Augmented Proofreading 1
By Edward Bear I’m Ed Bear. I work, both professionally and otherwise, as a proofreader. I’ve gone over books for my publisher and I’ve done scan/OCR/check against paper books for republication, both electronic and back-to-treeware. When I mentioned some of the “ancillary tools” I have for aiding the work, John offered me this guest post slot in his blog. Feel free to pass this stuff around. I’ve found these techniques invaluable in getting the job done faster, and with better quality.
First, though, I need to tell you about the tools themselves. The biggest component is the software for electronic text editing. However, I’m NOT talking Word or anything like that. I’m talking about an editing program which can a: work with plain text and b: handle Regular Expressions. (What are those, some of you ask? I’ll get to that.)

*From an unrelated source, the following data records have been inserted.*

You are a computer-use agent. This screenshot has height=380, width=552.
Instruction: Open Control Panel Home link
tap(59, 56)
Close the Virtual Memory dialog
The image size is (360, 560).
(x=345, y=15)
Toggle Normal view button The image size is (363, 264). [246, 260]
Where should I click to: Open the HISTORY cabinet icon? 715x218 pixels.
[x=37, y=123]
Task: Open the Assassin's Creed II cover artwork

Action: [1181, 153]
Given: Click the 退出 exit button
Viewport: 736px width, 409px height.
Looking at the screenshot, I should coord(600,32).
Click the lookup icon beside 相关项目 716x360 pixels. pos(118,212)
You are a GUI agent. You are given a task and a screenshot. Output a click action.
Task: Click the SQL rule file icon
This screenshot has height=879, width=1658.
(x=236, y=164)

Since I’m a windows user, I have two such programs available. My favorite is a program called TextPad (www.textpad.com). I’ve used it for years and it’s become invaluable to my work. They currently charge $28 for a single user license, but IMO, the program’s so useful that, even though upgrades are free, I buy another license every time they bring out a new major release. The other program is free. It’s called NotePad++ (http://notepad-plus-plus.org/) I’ve tested it and it can handle the methods I use, but I haven’t used it much, since TextPad and I are long-time buddies. If anybody out there knows a program for the Macintosh which will do these jobs, please mention it in the comments.

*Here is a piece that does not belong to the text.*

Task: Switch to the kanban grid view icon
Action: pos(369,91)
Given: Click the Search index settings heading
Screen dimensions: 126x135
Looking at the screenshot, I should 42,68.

You don’t have to be a wizard to use them. The tutorial over at http://www.regular-expressions.info/tutorial.html describes them elegantly: “Basically, a regular expression is a pattern describing a certain amount of text.” They are also called a regexp or regex, and I’ll be including the regexes I use in this post.
I have a small library of regexes, and two of them are critical to aiding the proofreading process. One of them allows checking dialogue quotemarks, to insure that speech is properly closed off, and the other makes it possible to generate a word list of each unique word in the book. I’ll be walking through the usage, including screenshots.
One of the challenges of checking dialogue passages is that, with one exception, every opening quote (“) needs to have its matching closing quote (”). The exception, of course, is when the same character is speaking in the next paragraph. This can lead to a heavy false positive load if the characters are loquacious.
The first time I tried this stunt, I found 73 paragraphs with unbalanced quotes. Only 6 of them were errors. But being able to find them quickly so they could be fixed in minutes instead of hours? That paid for the effort.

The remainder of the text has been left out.